On the other hand, some argue that he employs rhetorical sophistication to deflect responsibility. Rather than applying his philosophical insight to the pursuit of objective truth or the cultivation of moral understanding, he instead aligns himself with the regime’s position, seeking approval from his peers primarily to secure his own survival.

To me, Zemihret is an intellectual who has devolved into a sophist. I see him as someone who engages in reasoning through misleading and intellectually dishonest arguments.

In Socrates’ time, sophists were known for teaching people how to win arguments – particularly in courtrooms and political arenas. What mattered to them was not the truth of an argument, but its persuasive power. Plato’s Apology vividly illustrates this concern.

Even when an argument is logically weak or morally flawed, a skilled sophist like Zemihret can still present it as convincing. That is precisely what makes him dangerous.

Many sophists held that truth is subjective, contingent upon perspective. The first time I encountered this “perspective” argument was directly from Isaias himself.

During the G-13 period, when our group engaged in a face-to-face dialogue with President Isaias Afwerki about the regime’s failures – and his personal responsibility for them – he defended his actions by asserting, “It’s all about perspective.”

Zemihret within the “Eritrean Eunuch Society”

Scholars from antiquity to the present have written extensively about eunuchs, often emphasizing their biological condition. In this discussion, however, eunuchs are not treated as stereotypes or reduced to their bodies. Rather, they are understood as social and political actors. Although I find eunuchism a challenging subject to engage with, I will nonetheless attempt to situate it within our discussion.

Historically, eunuchs played important roles in government, security, religion, and court life. Rulers relied on them because they were seen as loyal, controllable, and less likely to challenge existing power structures. This placed eunuchs in positions of real influence, but also made them vulnerable and dependent on the system that empowered them.

I argue that Eritrea has given birth to a modern echo of this ancient order. There is no blade, no bodily mutilation, yet the result is uncannily familiar. Through social pressure, ideological repetition, and the slow tightening grip of institutions, the system fashions eunuchs of the mind and will. They are not gathered solely around ‘the throne’; they inhabit the whole body of the state, flowing downward through every vein of public service.
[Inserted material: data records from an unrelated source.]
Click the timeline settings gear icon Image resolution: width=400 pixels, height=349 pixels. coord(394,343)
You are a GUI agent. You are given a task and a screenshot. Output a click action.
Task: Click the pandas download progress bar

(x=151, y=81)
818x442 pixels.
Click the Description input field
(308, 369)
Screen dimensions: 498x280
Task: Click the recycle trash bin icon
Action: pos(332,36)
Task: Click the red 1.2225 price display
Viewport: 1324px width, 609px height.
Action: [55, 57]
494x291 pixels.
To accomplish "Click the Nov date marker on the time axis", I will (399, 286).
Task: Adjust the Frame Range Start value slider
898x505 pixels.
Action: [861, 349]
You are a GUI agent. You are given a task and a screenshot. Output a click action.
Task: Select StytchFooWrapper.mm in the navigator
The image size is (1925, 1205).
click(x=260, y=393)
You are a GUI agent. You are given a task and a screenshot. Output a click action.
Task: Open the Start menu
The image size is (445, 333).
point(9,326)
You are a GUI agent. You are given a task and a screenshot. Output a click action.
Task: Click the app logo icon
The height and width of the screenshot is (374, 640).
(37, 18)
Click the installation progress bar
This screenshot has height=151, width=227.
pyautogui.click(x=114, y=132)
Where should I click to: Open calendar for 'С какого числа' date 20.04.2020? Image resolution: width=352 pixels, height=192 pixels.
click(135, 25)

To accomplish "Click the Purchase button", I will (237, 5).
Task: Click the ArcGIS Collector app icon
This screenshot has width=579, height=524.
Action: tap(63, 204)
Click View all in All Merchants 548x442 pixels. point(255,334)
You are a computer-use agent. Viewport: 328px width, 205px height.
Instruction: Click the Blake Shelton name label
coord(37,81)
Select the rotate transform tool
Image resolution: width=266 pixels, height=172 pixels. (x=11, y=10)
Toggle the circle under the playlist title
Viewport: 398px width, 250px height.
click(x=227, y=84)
This may be Isaias’s truest political wealth. He has learned how to harvest obedience, how to grow servants and blind loyalists in every corner of governance – judges and diplomats, police and clerks, security men and intelligence keepers – an edifice upheld not by conviction, but by carefully trained surrender.

Within this landscape, Zemihret takes shape as a “eunuchised” presence, one among many orbiting the inner sanctum of Isaias’s rule – men stripped of social warmth yet clothed in political power, elevated yet tethered. His authority is not his own; it is borrowed breath, sustained only by obedience. The moment he ceases to serve, the ground beneath him dissolves.

For now, Zemihret may feel sheltered within Isaias’s gravitational pull. His existence has been reduced to a single instinct: to remain beyond the reach of his master’s fury – a whip that knows no clock, lashing alike in darkness and in the glare of day.

I am tired now. Like so many of us, I want to rest and gather strength for tomorrow, for I do not know what it will bring. Before I close the curtains, let me end with a small plea to Zemihret: return to your memories for an intimate consultation. Return to the days when the struggle had meaning – when discipline was forged to liberate a people, not to silence them; when sacrifice was made for Eritrea, not demanded of it. Those memories are the quiet thread that binds your past to your present, reminding you who you once were, how you came to be, and what still matters – to you, and to the expectant people of Eritrea.